» SUPPLIED DATA
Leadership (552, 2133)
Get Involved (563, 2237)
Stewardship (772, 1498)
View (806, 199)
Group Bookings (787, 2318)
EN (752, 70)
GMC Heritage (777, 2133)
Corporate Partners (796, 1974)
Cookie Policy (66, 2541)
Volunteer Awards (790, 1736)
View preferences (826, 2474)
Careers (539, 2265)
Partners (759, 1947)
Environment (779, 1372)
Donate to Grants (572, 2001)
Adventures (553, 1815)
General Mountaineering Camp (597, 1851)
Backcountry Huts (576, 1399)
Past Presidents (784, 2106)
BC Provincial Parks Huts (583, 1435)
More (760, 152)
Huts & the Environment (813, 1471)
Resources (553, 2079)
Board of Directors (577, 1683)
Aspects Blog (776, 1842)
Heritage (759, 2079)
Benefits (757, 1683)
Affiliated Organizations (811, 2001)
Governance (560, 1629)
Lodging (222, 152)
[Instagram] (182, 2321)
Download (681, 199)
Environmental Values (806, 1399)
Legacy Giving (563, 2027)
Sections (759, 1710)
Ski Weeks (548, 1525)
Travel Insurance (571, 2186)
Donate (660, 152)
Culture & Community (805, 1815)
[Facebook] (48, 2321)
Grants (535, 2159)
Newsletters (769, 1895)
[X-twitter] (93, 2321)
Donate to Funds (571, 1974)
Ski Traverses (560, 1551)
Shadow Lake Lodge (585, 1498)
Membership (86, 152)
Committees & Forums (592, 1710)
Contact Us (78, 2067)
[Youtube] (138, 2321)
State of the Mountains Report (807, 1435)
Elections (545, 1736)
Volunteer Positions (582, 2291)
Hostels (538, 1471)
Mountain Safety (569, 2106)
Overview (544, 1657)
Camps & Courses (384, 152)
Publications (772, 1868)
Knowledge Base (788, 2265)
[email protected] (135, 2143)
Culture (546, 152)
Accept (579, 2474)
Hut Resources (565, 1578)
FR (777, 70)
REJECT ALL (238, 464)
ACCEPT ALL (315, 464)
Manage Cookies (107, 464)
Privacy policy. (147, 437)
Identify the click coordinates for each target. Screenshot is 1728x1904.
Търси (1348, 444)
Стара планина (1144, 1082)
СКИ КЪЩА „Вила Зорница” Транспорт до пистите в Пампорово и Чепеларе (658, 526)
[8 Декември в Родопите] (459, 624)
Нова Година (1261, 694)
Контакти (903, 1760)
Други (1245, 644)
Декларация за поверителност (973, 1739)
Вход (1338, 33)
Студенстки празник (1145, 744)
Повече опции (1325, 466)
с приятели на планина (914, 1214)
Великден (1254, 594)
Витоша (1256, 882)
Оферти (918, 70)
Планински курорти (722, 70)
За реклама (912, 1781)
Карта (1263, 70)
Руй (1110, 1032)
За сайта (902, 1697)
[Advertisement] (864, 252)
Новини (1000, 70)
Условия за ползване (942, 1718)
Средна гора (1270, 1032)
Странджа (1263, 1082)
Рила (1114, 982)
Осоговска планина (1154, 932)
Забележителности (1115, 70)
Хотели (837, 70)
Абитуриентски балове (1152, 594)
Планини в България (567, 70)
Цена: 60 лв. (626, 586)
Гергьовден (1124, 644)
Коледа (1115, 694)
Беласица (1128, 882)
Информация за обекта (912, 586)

» WHAT NEEDS TO BE DONE
Please reproduce all of the records exactly as they stand.

» SOLUTION TO THE PROBLEM
Leadership (552, 2133)
Get Involved (563, 2237)
Stewardship (772, 1498)
View (806, 199)
Group Bookings (787, 2318)
EN (752, 70)
GMC Heritage (777, 2133)
Corporate Partners (796, 1974)
Cookie Policy (66, 2541)
Volunteer Awards (790, 1736)
View preferences (826, 2474)
Careers (539, 2265)
Partners (759, 1947)
Environment (779, 1372)
Donate to Grants (572, 2001)
Adventures (553, 1815)
General Mountaineering Camp (597, 1851)
Backcountry Huts (576, 1399)
Past Presidents (784, 2106)
BC Provincial Parks Huts (583, 1435)
More (760, 152)
Huts & the Environment (813, 1471)
Resources (553, 2079)
Board of Directors (577, 1683)
Aspects Blog (776, 1842)
Heritage (759, 2079)
Benefits (757, 1683)
Affiliated Organizations (811, 2001)
Governance (560, 1629)
Lodging (222, 152)
[Instagram] (182, 2321)
Download (681, 199)
Environmental Values (806, 1399)
Legacy Giving (563, 2027)
Sections (759, 1710)
Ski Weeks (548, 1525)
Travel Insurance (571, 2186)
Donate (660, 152)
Culture & Community (805, 1815)
[Facebook] (48, 2321)
Grants (535, 2159)
Newsletters (769, 1895)
[X-twitter] (93, 2321)
Donate to Funds (571, 1974)
Ski Traverses (560, 1551)
Shadow Lake Lodge (585, 1498)
Membership (86, 152)
Committees & Forums (592, 1710)
Contact Us (78, 2067)
[Youtube] (138, 2321)
State of the Mountains Report (807, 1435)
Elections (545, 1736)
Volunteer Positions (582, 2291)
Hostels (538, 1471)
Mountain Safety (569, 2106)
Overview (544, 1657)
Camps & Courses (384, 152)
Publications (772, 1868)
Knowledge Base (788, 2265)
[email protected] (135, 2143)
Culture (546, 152)
Accept (579, 2474)
Hut Resources (565, 1578)
FR (777, 70)
REJECT ALL (238, 464)
ACCEPT ALL (315, 464)
Manage Cookies (107, 464)
Privacy policy. (147, 437)
Identify the click coordinates for each target. Screenshot is 1728x1904.
Търси (1348, 444)
Стара планина (1144, 1082)
СКИ КЪЩА „Вила Зорница” Транспорт до пистите в Пампорово и Чепеларе (658, 526)
[8 Декември в Родопите] (459, 624)
Нова Година (1261, 694)
Контакти (903, 1760)
Други (1245, 644)
Декларация за поверителност (973, 1739)
Вход (1338, 33)
Студенстки празник (1145, 744)
Повече опции (1325, 466)
с приятели на планина (914, 1214)
Великден (1254, 594)
Витоша (1256, 882)
Оферти (918, 70)
Планински курорти (722, 70)
За реклама (912, 1781)
Карта (1263, 70)
Руй (1110, 1032)
За сайта (902, 1697)
[Advertisement] (864, 252)
Новини (1000, 70)
Условия за ползване (942, 1718)
Средна гора (1270, 1032)
Странджа (1263, 1082)
Рила (1114, 982)
Осоговска планина (1154, 932)
Забележителности (1115, 70)
Хотели (837, 70)
Абитуриентски балове (1152, 594)
Планини в България (567, 70)
Цена: 60 лв. (626, 586)
Гергьовден (1124, 644)
Коледа (1115, 694)
Беласица (1128, 882)
Информация за обекта (912, 586)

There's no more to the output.